Reinvención de los lenguajes

Lost, Breaking Bad, Juego de Tronos, Narcos o Chernóbil han sido algunas de las series más vistas durante esta última década, pero ¿cómo serán las series del futuro? “Creo que tenderán cada vez más a crear protagonistas complejos, es una tendencia que ha venido para quedarse.

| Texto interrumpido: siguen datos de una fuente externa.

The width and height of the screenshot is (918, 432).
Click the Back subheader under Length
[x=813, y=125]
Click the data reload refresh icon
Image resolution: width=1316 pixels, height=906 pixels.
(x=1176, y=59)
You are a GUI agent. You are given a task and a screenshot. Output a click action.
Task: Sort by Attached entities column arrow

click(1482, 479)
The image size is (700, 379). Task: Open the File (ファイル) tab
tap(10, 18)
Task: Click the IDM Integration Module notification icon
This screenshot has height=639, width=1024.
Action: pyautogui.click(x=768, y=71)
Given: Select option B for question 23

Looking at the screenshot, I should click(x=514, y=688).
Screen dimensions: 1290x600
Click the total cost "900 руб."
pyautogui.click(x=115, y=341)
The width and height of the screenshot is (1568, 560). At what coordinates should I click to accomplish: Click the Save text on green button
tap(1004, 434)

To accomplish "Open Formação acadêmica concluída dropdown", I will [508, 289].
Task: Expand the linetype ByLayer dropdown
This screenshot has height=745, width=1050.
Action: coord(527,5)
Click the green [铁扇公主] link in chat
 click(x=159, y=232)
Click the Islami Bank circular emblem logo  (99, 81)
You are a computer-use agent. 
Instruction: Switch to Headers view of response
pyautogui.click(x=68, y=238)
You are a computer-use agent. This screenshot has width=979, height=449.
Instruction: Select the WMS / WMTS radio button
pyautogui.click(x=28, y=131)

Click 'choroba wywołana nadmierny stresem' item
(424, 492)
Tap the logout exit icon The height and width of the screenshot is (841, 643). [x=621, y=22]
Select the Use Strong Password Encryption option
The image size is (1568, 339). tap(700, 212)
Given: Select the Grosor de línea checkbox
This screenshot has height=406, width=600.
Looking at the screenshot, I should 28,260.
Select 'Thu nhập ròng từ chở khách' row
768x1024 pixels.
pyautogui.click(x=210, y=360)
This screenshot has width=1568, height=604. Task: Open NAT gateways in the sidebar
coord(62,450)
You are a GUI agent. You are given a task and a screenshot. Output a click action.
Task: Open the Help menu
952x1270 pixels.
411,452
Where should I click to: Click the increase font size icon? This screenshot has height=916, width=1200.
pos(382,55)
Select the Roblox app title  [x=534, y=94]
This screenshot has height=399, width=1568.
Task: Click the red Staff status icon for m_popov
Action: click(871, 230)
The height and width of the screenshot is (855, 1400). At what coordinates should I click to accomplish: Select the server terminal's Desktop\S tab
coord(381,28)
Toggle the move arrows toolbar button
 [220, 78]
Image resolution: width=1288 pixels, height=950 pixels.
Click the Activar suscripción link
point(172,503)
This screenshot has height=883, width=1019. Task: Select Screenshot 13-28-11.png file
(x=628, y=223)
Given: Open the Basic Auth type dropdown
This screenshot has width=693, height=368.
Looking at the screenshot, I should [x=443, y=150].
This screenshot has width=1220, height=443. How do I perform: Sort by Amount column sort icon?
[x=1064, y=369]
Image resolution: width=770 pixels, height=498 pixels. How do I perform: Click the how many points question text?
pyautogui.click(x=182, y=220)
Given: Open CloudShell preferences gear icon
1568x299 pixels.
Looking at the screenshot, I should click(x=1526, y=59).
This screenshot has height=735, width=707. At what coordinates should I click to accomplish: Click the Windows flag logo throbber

Respecto a los géneros, creo que la ciencia ficción, el thriller o la comedia siempre estarán ahí”. Será interesante ver cómo evoluciona esta última. “Habrá problemas con la comedia, ya que hay temas que se trataban hace diez años y ahora ya no”. Si la típica sitcom ha dado lugar a planteamientos de series cómicas más realistas, es probable que el género evolucione y busque las risas en distintos lugares y enfoques. “Es complicado saberlo, ya que el lenguaje cómico está en constante movimiento y se está reformulando, evolucionando; como la sociedad”.

Carla Rovira Pitarch cree que el mundo de la cultura tiente que situarse. “El mundo ha cambiado y ahora tenemos que entenderlo. En el caso del humor, tendremos que preguntarnos quién hace ese humor y quién lo recibe: quién es el sujeto y quién o qué es el objeto. Hasta hace poco ha habido una parte de la sociedad privilegiada que se ha autoproclamado sujeto universal y ha hablado de cualquier cosa”.

Es muy probable que las nuevas plataformas de contenidos culturales hayan venido para quedarse, pero ¿quién hubiera dicho hace 10 años que dejaríamos de descargarnos música? Lo que sí es evidente es que la brecha generacional se hará cada vez más grande, por lo que a consumo cultural representa. “Ya existe un problema de absorción de nuevos paradigmas culturales. Es triste la proliferación de una cultura que, en lugar de acercarnos, nos aleja. Hay conversaciones culturales entre generaciones que no son posibles; pero eso siempre ha pasado: pasó cuando surgieron los Beatles”, indica Enric Pardo.

Posiblemente se produzca una atomización de los productos y se concreten los nichos de mercado. Más targets y más productos a la carta. Habrá cambios en los sujetos y en cómo se miran los objetos, como apuntan Enric Pardo y Carla Rovira Pitarch. O como señalaba Jordi Carrión en un artículo reciente en el New York Times: “Tras un cambio de siglo en que Houellebecq o Vallejo han representado la figura del francotirador, esta ya no es compatible con un lugar de enunciación masculino, burgués y cínico, aunque el discurso sea de gran calidad literaria. (…) La primera persona del plural es clave. Ha quedado atrás el yo absurdamente sólido del francotirador o del intelectual clásico”. Puede que nos empachemos, como dice Andrea Gumés, y acabemos vomitando. O no.

La cultura como medio y finalidad del desarrollo sostenible

En la Agenda 2030 para el desarrollo sostenible, aprobada por las Naciones Unidas en 2015 y que plantea 17 Objetivos con 169 metas económicas, sociales y ambientales, tampoco se han olvidado de la cultura. De ahí que se firmase el Compromiso de la Cultura con la Agenda 2030, en el que diferentes agentes de la industria cultural se comprometen a, a través de las diferentes manifestaciones culturales, sus disciplinas y sus canales de expresión, promover la implantación de los Objetivos de Desarrollo Sostenible (ODS) en materia de paz, inclusión, educación, crecimiento económico, seguridad alimentaria, protección del medio ambiente y sostenibilidad.

Sin bien es cierto que la cultura es un elemento fundamental para lograr la transformación social que se persigue con la Agenda 2030, ya que no se puede desperdiciar su capacidad para transmitir ideas y modificar comportamientos, sin embargo, también hay quien dice que la Agenda no tiene puntos específicos referentes a la cultura y que esta ha quedado ausente en el planteamiento.